======== Verilen metin ========
30 Kasım 2007
Özdemir İnce
Son Köşe Yazıları

30 Kasım 2007

30.11.2025 04:00
Güncellenme:
Takip Et:

Gelecek yıllarda adını sık sık anmak zorunda kalacağımız Prof. Dr. Engin Arık (14 Ekim 1948) 30 Kasım 2007 günü (nedeni kuşkulu) bir uçak kazasında ekibiyle birlikte aramızdan ayrılmıştı. Bugün hakkında, bir uyarı niyetine, bir anma yazısı yazacaktım. İşim rast gitti sanki. 26 Kasım 2025 tarihli bir haber şöyle: “Eskişehir’den sonra bir şehirde daha büyük rezerv heyecanı! Dünya peşinde. Çin’den sonra dünyanın en büyük ikinci nadir toprak elementi rezervinin Eskişehir’de olduğunun açıklanmasının ardından gözler Malatya’ya çevrildi. Jeoloji Mühendisleri Odası Malatya İl Temsilcisi Mehmet Yunus Gülmez, Kuluncak ilçesinde önemli büyüklükte nadir toprak elementleri rezervinin bulunduğunu söyledi.”

Önemli bir olaydan sonra hep böyle söylerler ama daha gün batıp doğmadan unuturlar. Jeoloji Odası Malatya İl Temsilcisi Mehmet Yusuf Gülmez’in adını aha buraya yazıyorum. Bu konuda bir tek olumlu somut adım atsınlar ben emirlerine amadeyim. Şimdi Engin Arık Hanım’ın özyaşamöyküsünü okuyalım ve unutmayalım:

Engin Arık (14 Ekim 1948-30 Kasım 2007), Türk parçacık fizikçisi ve Boğaziçi Üniversitesi Fizik Bölümü’nün eski profesörüdür. Toryum madeninin enerji sorununa temiz ve ekonomik bir çözüm olabileceği yolundaki görüşleri ile tanındı.
========
• [Verilen görev 1]: Yukarıdaki Engin Arık anma yazısında geçen şu cümleyi İngilizceye çevirin: "Engin Arık (14 Ekim 1948-30 Kasım 2007), Türk parçacık fizikçisi ve Boğaziçi Üniversitesi Fizik Bölümü’nün eski profesörüdür."
• [Verilen görev 2]: Yukarıdaki Engin Arık anma yazısını son cümlesinden sonra devam ettirin.
======== Veri bölümü ========
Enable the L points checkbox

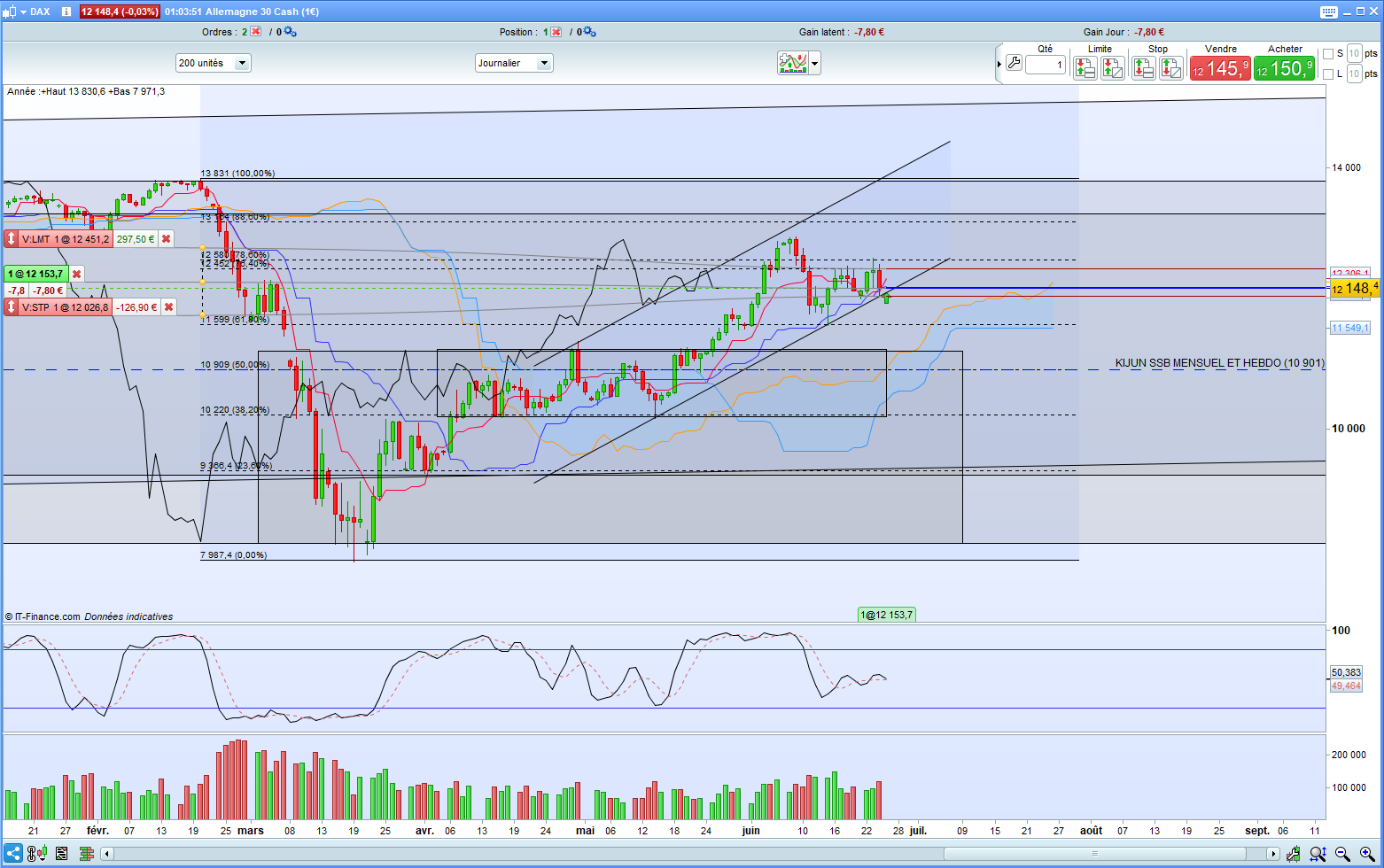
========
• [Görev sonucu 1]: Engin Arık (October 14, 1948 – November 30, 2007) was a Turkish particle physicist and a former professor in the Physics Department of Boğaziçi University.

• [Görev sonucu 2]:
14 Ekim 1948’de İstanbul’da doğdu. Şimdiki adı Beşiktaş Atatürk Anadolu Lisesi olan, Atatürk Kız Lisesi’ni 1965 yılında bitirdi. Engin Arık 1969’da İstanbul Üniversitesi’nden matematik ve fizik diploması aldıktan sonra, aynı üniversitenin kuramsal fizik kürsüsünde öğrenci asistanı olarak çalışmaya başladı.

Engin Arık, deneysel yüksek enerji fiziği alanında Pittsburgh Üniversitesi’nde 1971’de master (MS) 1976’da doktor (PhD) unvanı aldı. Doktora çalışmasının ana temasını değişik elementler üzerine hyperon demeti yollanarak gözlenen rezonansları oluşturuyordu. 1976-1979 doktora sonrası araştırmacı olarak Londra Üniversitesi ve Rutherford Laboratuvarları’nda hidrojen hedef üzerine yollanan pion demeti ile exotic delta oluşumlarını inceleyen deneylerde yer aldı.

1979’da Türkiye’ye dönerek Boğaziçi Üniversitesi Fizik Bölümü’ne girdi. Deneysel yüksek enerji fiziği alanında yaptığı çalışmalarla 1981 yılında doçent oldu. 1983’te, Control Data Corporation’da iki yıl çalışmak üzere üniversiteyi bıraktı ve ardından Boğaziçi Üniversitesi’ne dönerek 1988’de profesör oldu.

Arık 1997 ve 2000 arasında Viyana’da Birleşmiş Milletler’in bir kuruluşu olan Comprehensive Test Ban Treaty Organization’da radionuclide görevlisi olarak çalıştı.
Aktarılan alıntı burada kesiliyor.